Find word in a PDF (Compare PDF)


#1

Hello, I have been trying to built a robot that compares some specific information from several PDFs but without success. For some of the PDF I need OCR and so far I have been able to extract the data, split into strings by word but I haven’t been able to compare the data.

Any help?


#2

How do you want to compare? using the string outputs?


#3

Honestly I’m not sure. what I did was that I read the pdf with ocr and store the text as string then split it and store every word as row in a csv table. What I wanted to do after that is to be able to find a word in the list. For example a date(which is stored in another Excel file)


#4

This might help solve your issue


#5

Thank you, but what I need is a way to go through the table to find if any of the cells contain the string I have stored in the other table. I’ve been trying with the for each row but then I get lost and can’t figure out what to do.


#6

not sure how ur tables are formatted but i can think of below way. hope it points in a right direction.

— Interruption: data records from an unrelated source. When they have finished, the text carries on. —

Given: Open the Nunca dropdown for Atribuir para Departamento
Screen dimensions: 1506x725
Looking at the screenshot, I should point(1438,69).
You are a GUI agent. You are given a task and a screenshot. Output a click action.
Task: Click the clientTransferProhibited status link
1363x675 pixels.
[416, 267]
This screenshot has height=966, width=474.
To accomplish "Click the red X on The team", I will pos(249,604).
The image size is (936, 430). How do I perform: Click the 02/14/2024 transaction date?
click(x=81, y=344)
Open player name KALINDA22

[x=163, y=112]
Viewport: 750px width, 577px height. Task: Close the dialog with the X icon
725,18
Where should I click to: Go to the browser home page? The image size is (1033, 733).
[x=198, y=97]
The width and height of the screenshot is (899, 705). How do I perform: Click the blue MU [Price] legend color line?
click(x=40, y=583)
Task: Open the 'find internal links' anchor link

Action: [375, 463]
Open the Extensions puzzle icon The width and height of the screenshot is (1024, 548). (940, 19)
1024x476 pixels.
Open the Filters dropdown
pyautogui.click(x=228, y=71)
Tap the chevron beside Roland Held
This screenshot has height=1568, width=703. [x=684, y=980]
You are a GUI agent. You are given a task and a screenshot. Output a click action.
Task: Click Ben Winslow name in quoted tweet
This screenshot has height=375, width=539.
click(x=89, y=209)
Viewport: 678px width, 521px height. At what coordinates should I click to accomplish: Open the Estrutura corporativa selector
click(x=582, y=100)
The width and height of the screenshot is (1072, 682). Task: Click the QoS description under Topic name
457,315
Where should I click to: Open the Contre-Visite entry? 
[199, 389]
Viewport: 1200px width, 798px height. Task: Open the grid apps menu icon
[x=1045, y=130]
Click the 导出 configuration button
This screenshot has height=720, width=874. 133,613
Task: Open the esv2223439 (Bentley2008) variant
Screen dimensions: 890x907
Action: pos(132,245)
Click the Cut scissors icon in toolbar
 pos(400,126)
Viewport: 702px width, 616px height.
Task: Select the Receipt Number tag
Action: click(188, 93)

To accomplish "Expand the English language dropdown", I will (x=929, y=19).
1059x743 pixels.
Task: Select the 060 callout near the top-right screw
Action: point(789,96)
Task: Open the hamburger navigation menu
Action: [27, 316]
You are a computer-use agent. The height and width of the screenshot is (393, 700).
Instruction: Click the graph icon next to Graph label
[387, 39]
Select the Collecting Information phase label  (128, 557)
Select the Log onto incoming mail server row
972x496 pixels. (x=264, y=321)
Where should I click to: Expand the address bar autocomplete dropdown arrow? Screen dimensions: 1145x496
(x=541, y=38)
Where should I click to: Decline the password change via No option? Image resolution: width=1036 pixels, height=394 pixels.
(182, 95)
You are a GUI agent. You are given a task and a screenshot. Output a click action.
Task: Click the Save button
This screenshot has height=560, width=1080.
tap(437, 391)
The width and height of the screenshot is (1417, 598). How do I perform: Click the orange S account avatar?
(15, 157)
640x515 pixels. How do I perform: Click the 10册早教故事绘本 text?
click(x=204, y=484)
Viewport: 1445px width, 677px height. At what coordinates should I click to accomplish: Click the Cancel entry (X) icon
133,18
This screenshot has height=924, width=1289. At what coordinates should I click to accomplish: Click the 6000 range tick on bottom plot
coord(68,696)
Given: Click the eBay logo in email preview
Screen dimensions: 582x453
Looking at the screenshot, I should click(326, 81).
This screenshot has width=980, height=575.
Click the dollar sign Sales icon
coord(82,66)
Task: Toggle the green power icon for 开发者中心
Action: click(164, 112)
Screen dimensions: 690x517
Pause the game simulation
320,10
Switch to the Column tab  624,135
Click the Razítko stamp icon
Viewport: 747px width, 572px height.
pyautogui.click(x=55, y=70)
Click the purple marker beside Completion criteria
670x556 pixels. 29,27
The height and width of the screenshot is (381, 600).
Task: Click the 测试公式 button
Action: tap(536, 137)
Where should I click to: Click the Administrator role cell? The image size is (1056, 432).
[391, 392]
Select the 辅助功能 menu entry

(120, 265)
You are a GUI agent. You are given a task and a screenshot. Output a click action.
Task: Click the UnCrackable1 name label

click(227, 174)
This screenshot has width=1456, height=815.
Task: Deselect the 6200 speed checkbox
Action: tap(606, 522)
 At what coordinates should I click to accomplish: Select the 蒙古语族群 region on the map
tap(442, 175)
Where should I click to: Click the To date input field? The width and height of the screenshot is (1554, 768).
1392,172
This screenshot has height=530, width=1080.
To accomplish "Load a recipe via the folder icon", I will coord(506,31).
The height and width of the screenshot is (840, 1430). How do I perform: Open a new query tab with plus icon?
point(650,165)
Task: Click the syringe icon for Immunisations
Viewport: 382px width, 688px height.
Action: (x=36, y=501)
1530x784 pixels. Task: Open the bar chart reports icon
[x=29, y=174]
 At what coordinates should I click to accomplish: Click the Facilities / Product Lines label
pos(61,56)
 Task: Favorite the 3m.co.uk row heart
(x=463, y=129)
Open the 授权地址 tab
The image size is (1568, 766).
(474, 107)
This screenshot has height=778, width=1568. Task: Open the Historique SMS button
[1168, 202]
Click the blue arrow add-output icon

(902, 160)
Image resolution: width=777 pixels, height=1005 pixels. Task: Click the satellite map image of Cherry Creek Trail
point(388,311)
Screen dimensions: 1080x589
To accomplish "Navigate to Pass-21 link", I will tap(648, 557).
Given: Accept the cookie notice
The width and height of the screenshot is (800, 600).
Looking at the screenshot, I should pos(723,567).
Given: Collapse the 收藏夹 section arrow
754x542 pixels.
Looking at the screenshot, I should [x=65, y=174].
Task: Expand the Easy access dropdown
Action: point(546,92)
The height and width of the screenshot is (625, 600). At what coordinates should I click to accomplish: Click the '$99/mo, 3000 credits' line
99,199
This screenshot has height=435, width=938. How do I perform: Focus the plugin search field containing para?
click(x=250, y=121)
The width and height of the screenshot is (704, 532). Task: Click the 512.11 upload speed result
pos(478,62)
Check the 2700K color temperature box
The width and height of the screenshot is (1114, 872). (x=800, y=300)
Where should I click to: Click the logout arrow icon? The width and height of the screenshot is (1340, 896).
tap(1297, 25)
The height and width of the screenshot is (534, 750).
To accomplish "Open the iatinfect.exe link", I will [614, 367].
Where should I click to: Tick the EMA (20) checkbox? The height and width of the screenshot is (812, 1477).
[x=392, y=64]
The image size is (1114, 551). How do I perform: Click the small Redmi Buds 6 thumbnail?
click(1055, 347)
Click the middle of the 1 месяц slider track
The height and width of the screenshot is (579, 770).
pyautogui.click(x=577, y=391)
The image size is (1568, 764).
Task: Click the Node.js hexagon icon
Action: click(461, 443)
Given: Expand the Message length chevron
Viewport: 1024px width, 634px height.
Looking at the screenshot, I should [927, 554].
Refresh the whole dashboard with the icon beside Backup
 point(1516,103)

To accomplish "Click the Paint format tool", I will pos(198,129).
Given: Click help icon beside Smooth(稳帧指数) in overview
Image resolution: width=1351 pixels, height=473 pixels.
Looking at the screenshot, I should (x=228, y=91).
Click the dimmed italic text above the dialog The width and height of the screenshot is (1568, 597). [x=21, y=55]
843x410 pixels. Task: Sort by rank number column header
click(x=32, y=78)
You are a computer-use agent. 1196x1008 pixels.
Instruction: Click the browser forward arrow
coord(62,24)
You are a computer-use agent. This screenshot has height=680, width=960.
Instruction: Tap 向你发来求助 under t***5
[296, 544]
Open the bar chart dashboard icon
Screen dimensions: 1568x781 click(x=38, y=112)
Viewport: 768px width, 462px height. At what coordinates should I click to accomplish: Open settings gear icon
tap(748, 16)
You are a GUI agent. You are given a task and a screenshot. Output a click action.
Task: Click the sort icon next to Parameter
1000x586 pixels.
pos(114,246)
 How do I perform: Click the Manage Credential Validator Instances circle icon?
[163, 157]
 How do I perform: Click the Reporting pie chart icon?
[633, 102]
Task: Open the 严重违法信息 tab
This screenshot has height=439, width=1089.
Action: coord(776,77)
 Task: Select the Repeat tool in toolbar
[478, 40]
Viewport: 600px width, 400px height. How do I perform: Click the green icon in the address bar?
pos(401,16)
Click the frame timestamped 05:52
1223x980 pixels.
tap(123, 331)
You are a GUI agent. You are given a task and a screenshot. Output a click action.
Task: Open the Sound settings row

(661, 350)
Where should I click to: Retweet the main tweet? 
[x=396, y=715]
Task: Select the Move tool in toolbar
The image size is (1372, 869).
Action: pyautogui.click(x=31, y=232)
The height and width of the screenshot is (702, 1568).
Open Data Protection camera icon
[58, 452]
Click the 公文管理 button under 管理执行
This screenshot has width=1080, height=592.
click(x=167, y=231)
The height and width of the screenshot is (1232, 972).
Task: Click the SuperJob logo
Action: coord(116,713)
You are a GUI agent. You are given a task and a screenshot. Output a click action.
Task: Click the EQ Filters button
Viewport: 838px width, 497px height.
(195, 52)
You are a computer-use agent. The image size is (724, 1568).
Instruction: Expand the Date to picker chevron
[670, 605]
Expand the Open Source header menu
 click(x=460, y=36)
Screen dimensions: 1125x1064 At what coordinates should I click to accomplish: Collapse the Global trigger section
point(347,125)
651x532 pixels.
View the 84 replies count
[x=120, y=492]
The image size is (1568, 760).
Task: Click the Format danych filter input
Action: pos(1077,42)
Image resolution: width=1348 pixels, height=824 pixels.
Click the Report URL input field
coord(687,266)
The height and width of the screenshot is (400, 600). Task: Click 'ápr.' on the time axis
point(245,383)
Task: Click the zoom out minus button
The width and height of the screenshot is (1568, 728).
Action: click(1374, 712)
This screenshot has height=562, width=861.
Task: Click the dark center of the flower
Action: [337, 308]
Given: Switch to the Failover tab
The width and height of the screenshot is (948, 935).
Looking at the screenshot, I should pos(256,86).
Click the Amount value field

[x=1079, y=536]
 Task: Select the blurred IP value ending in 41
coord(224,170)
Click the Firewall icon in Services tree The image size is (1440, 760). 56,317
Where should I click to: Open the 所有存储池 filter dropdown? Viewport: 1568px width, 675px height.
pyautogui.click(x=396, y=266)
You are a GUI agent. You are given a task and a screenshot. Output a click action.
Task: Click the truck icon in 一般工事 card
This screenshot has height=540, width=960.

Foreach1 - each row in table1

Foreach2 - each row in table2 (inside foreach 1)

If condirtion stringtable1=stringtable2 (inside foreach2)


#7

Slightly more complex solution but one that would prevent you from using a Foreach within a Foreach would be to use :slight_smile:

For each row in dataTable1 (i.e each word)
arrWords = dataTable2(“word” = row(“Word”) - create a string array of the words found

   if arrWords.length > 0 then word matched 
   row("Found") = True   i.e. mark the row as found

Next


#8

@richarddenton how do you iterate the currentWord variable?


#9

Thanks,
However, just yesterday I tried something different. Instead of using Data table I extracted the info from the pdf as a text string and then just tried for each row in the excel table match row.ToString into the string. Then if match is true continue…


#10

dtSelect table would be different to the datatable that you are looping through - sorry lazy writing on my behalf. Assuming all you care about is that at least one instance of the word exists in the other table this should work. I’ve edited the original example.


#11

Understood!